Ron Johnson's Stunning 97 Percent Pay Cut Shows Why Execs Should Fear Turnarounds
Reuters
That celebrity status, the
company's dire straits, and heavy recruitment from hedge fund manager Bill Ackman,
who owns a large percentage of JCP, meant that hiring Johnson cost a lot. He received
a massive $52.7 million stock grant on his hiring.
The hiring was well
received by Wall Street, and Johnson made sweeping changes in strategy and
staffing.
What a difference a year makes.
This year, Johnson got no stock,
no bonus, and saw his base pay cut, according to JC Penney's proxy filing. The
overall
drop in his compensation was an incredible 97 percent, due, according to the
filing, to the disconnect between the company's performance and Johnson's high
goals. Most of that drop comes from the sheer size of his initial stock bonus,
but his pay is notably low, at around $1.9 million. Because he missed
incentives, Johnson
only earned 44 percent of his targeted cash compensation.

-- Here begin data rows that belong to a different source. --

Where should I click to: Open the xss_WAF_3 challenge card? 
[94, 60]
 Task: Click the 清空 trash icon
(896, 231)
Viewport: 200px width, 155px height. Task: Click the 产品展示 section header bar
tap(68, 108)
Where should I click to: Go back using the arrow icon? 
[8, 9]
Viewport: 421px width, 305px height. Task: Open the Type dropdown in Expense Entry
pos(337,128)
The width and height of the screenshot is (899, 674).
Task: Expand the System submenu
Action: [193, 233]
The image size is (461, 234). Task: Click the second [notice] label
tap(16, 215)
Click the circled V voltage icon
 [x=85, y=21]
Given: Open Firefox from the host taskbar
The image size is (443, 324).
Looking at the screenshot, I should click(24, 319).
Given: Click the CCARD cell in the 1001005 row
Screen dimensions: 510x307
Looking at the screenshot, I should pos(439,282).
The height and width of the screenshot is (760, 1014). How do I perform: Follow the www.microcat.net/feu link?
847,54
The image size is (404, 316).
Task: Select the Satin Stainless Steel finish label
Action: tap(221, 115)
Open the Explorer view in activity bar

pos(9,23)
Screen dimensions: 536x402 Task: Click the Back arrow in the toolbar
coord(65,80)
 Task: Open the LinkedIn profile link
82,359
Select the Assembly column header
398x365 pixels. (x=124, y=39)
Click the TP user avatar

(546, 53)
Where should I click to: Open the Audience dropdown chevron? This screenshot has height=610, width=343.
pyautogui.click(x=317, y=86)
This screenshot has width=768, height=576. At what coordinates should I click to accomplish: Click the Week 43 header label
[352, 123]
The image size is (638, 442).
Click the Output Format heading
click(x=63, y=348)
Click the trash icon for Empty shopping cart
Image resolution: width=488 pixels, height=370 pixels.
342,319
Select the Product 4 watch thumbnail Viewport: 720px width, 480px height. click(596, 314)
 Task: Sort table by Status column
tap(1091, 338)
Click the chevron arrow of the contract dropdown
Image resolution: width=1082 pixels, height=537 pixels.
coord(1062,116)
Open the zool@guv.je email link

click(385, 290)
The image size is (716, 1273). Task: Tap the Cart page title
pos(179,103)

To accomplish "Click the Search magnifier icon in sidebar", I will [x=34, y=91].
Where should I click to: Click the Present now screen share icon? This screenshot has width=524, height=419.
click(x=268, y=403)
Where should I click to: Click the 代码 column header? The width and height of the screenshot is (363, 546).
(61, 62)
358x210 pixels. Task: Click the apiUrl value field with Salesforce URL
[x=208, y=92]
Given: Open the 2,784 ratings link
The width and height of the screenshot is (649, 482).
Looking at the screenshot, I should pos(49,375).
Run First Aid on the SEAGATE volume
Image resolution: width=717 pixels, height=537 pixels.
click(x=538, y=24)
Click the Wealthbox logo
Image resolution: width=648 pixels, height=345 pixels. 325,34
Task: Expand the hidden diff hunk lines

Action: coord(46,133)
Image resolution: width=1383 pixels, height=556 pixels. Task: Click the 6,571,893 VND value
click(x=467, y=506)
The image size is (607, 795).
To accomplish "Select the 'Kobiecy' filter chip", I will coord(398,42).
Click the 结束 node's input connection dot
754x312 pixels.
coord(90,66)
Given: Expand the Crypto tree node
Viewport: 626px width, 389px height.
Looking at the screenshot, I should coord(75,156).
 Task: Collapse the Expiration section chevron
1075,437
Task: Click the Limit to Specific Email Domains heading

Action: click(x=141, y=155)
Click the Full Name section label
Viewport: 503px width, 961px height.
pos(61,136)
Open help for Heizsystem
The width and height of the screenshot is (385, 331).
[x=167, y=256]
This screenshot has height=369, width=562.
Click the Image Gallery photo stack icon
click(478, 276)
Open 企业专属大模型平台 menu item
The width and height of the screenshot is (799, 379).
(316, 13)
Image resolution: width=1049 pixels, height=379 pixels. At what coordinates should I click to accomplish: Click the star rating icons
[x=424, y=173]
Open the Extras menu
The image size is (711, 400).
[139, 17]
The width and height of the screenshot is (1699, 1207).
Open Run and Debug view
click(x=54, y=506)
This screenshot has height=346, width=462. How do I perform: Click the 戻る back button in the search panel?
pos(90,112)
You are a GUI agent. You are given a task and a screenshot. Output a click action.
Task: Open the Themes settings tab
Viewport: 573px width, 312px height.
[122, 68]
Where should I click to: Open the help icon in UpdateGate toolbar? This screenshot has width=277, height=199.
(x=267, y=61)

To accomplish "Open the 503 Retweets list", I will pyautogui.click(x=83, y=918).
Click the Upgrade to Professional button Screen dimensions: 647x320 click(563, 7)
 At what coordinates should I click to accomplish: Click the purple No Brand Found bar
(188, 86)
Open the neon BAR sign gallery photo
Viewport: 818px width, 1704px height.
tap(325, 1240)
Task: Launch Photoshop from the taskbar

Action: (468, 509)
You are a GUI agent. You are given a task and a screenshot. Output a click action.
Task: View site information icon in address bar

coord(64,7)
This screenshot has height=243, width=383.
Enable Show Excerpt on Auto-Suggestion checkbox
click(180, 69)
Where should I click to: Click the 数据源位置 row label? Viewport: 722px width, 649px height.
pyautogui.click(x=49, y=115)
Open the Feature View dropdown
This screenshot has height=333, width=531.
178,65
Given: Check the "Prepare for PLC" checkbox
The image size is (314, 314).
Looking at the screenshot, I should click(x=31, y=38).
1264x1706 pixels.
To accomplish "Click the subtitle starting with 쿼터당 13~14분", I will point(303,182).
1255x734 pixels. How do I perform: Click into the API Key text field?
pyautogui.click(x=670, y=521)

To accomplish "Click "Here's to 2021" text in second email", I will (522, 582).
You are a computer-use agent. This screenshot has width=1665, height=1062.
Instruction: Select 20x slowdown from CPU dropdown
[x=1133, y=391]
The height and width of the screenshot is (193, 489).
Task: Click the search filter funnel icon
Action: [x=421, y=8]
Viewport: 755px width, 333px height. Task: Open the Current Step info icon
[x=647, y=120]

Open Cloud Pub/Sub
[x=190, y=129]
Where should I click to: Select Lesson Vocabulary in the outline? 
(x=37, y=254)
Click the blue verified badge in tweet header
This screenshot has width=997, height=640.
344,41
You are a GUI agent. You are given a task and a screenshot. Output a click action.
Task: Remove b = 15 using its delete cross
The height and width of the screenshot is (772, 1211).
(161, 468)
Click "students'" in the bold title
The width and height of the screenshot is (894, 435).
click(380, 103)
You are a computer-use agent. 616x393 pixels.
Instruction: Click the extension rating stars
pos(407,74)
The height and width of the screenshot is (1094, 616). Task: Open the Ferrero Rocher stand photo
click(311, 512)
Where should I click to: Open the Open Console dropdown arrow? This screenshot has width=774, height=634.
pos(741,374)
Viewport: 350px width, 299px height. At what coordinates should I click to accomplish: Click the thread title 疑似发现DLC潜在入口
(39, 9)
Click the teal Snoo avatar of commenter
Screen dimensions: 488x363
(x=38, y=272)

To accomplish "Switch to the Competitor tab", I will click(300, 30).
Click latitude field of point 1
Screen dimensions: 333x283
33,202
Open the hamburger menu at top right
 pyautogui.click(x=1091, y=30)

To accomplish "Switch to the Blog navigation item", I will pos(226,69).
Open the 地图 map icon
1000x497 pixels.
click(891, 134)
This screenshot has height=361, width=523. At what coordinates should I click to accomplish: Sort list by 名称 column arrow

That's what happens when the
stock declines almost 60 percent, same-store sales drop a staggering 32 percent
over a year, there are genuine questions about the company's core strategy, and
an initiative key to the company's turnaround has been watered down and may
yet be killed by a legal challenge.
Everybody loves a good
turnaround story. That's why Steve Jobs is a
legend, Starbucks CEO
Howard Schulz is highly regarded, highly compensated Ford CEO Alan Mulally
got a $34
million dollar bonus last year (on top of nearly
$29 million in total pay this year), and Nissan/Renault head Carlos Ghosn has
a Japanese comic book about his exploits as a manager.
That status, and the rewards that come with it, can be incredibly
alluring.
But for every success story we
remember and celebrate, there are plenty of huge failures, like Carol Bartz at
Yahoo
or Léo Apotheker at HP, who left their
companies worse off than when they took over, and damaged their own
reputations.
They might still come back to
lead another company, but it's hard to argue that Bartz's tenure at Yahoo didn't
overshadow some of the great work she did at Autodesk.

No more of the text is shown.